At the flower shop, a soaking woman, Mio, is standing under the shelter, sheltering from the rain. Eiji invited her in to get warm, then noticed her appearing to be blind. In order to thank Eiji, Mio insisted in buying something; she demanded a rose, which is the kind of flower not sold in Eiji's shop.

Eiji's daughter Shizuku has been wearing a mask all day long recently. Shizuku's teacher informed Eiji to school and told him that Shizuku was bullied by a kid in the class earlier, and she concerned of Shizuku's wearing the mask. Though Shizuku is popular in the class, they worried about if something had happened to her.

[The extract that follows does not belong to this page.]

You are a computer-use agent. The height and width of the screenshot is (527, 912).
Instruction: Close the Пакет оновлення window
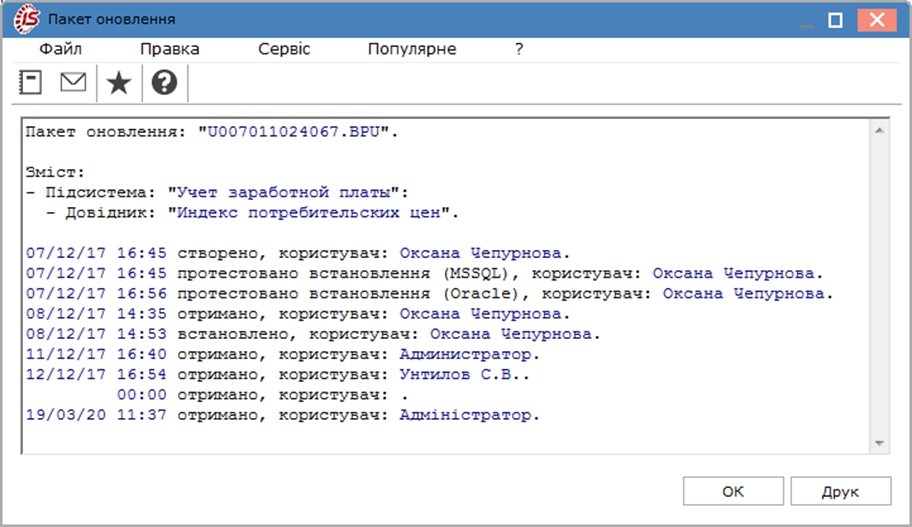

Eiji then went visiting her grandma living at the hill, knowing that it is because of that the thoughtful Shizuku didn't want Eiji to suffer from the pain by remember her mother, his passing wife, from seeing Shizuku's resembling face on her coming birthday, which happened to be the date of his wife's death...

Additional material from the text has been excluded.